(Entries for locating words and elements)
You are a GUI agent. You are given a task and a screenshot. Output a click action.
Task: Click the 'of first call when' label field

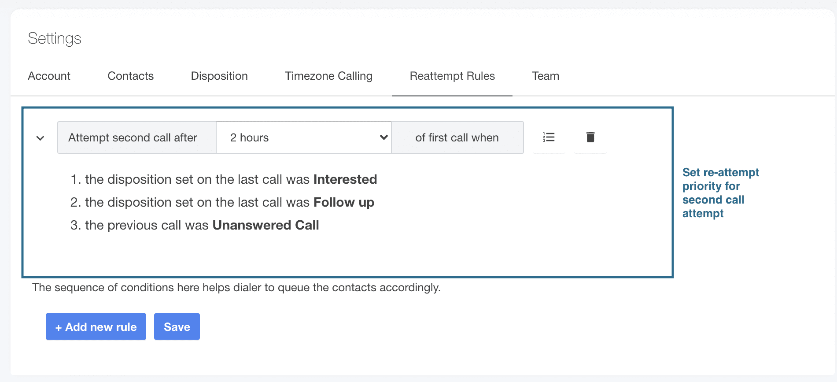click(x=457, y=137)
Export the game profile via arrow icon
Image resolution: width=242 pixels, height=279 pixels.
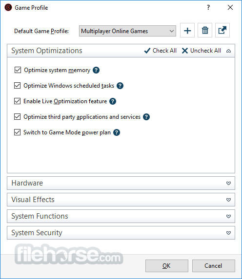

▶ Written instruction: Change "arrow icon" to "download button" wherever it appears in the items above, then write out all their lines again without the pictures, keeping everything else the same.

▶ The answer:
You are a GUI agent. You are given a task and a screenshot. Output a click action.
Task: Click the 'of first call when' label field

click(x=457, y=137)
Export the game profile via download button
Image resolution: width=242 pixels, height=279 pixels.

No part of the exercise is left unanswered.